§ **TEXT TO READ**:
—————
To start, let's assume we have some helper functions. I'll list the type signatures without getting bogged down in the definitions. We need to convert back and forth between an Observation (which is a Location) and its index within our Q-table (a Word).

locationToIndex :: Location -> Grid -> Word

indexToLocation :: Word -> Grid -> Location

We also need a maxScore function. This will take a location/observation index (so a Word) as well as the Q-table, and produce the maximum score we get from that observation, considering all the possible moves.

maxScore ::
  Word -> A.Array (Word, Word) Double -> (Double, (Word, Word))

Now when it comes to selecting an action, we have two main branches. We have to start by "rolling the dice" and determining if this will be a random/exploratory move, or a "brain" move with our Q-table.

chooseActionQTable :: MazeLearnerM Direction
chooseActionQTable = do
  lnSt <- getLearningState
  let (exploreRoll, gen') = randomR (0.0, 1.0) (randomGenerator lnSt)
  if exploreRoll < explorationR lnSt
    then ... -- Explore randomly
    else ... -- Use our Q-table

The random move is a matter of taking a second roll over our 5 action possibilities, updating the learning state with the new generator, and then returning the enum corresponding to the selected number.

chooseActionQTable :: MazeLearnerM Direction
chooseActionQTable = do
  lnSt <- getLearningState
  let (exploreRoll, gen') = randomR (0.0, 1.0) (randomGenerator lnSt)
  if exploreRoll < explorationR lnSt
    then do
      let (actionRoll, gen'') = randomR (0, 4) gen'
      putLearningState $ lnSt { randomGenerator = gen'' }
      return (toEnum actionRoll)
    else ...

Now to use our Q-table, we retrieve our environment, convert our location into an index, get the max score for that index, and again convert that to an enum (replacing the random generator again).

chooseActionQTable :: MazeLearnerM Direction
chooseActionQTable = do
  lnSt <- getLearningState
  let (exploreRoll, gen') = randomR (0.0, 1.0) (randomGenerator lnSt)
  if exploreRoll < explorationR lnSt
    then ...
    else do
      env <- liftEnv get
      let obsIndex = locationToIndex (playerLoc env) (gameGrid env)
      let maxIndex = snd $ snd $ maxScore obsIndex (qTable lnSt)
—————
§ **RECORDED INFORMATION**:
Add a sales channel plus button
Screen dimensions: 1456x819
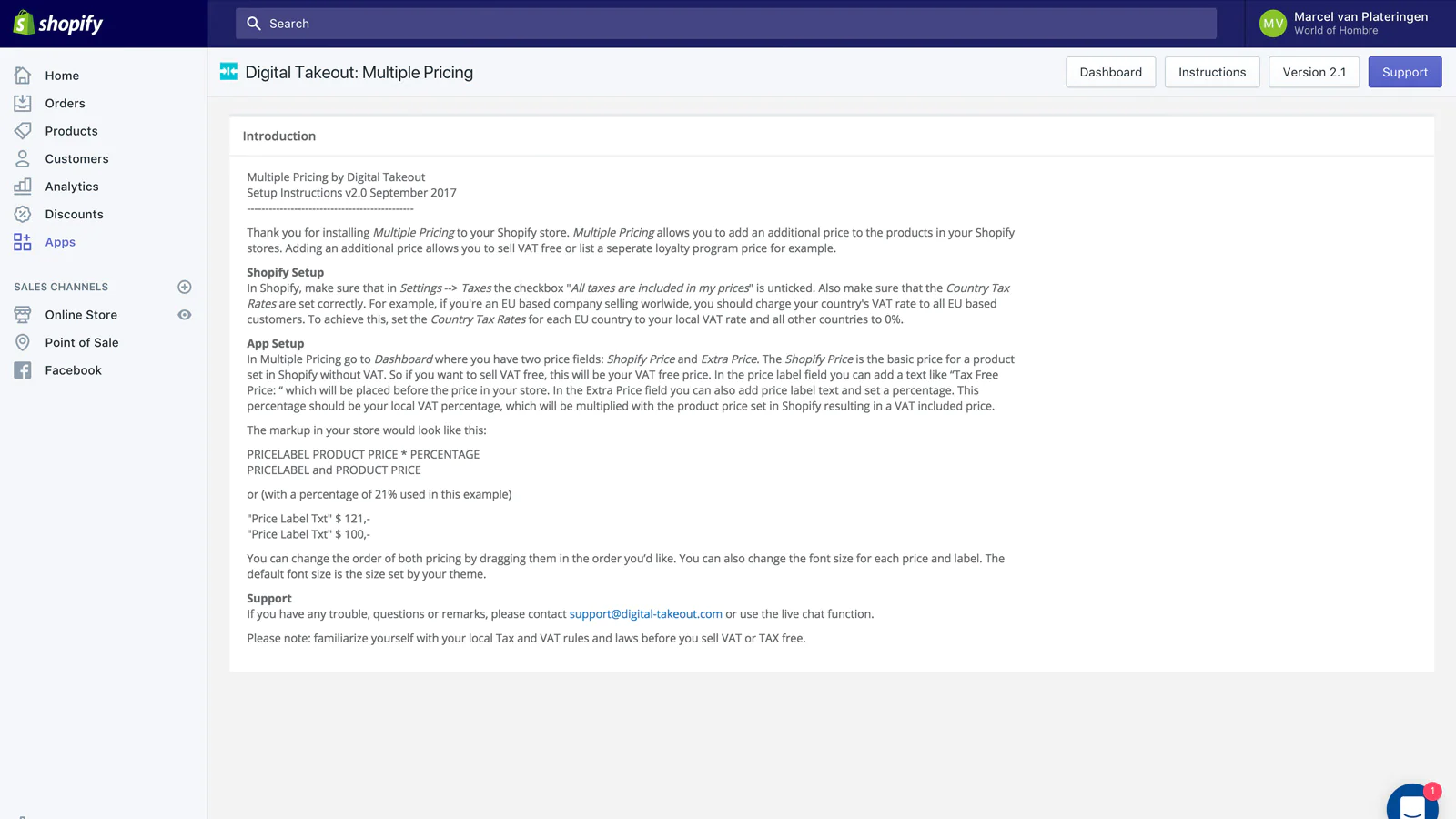pyautogui.click(x=185, y=287)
—————
§ **EXERCISE 1**: In the Q-learning excerpt, over how many action possibilities is the second roll for a random move taken?
§ **EXERCISE 2**:
Do these statements agree with the Q-learning excerpt? For each, answer yes or no and quote the words that decide it.
(a) The maxScore function takes an observation index together with the Q-table.
(b) The excerpt gives the full definitions of the helper functions.
(c) An Observation is a Location.
Answer only from the Q-learning excerpt; the data plays no part.

§ **CORRECT ANSWER 1**: Five action possibilities.

§ **CORRECT ANSWER 2**:
(a) Yes: "This will take a location/observation index (so a Word) as well as the Q-table"
(b) No: "I'll list the type signatures without getting bogged down in the definitions."
(c) Yes: "an Observation (which is a Location)"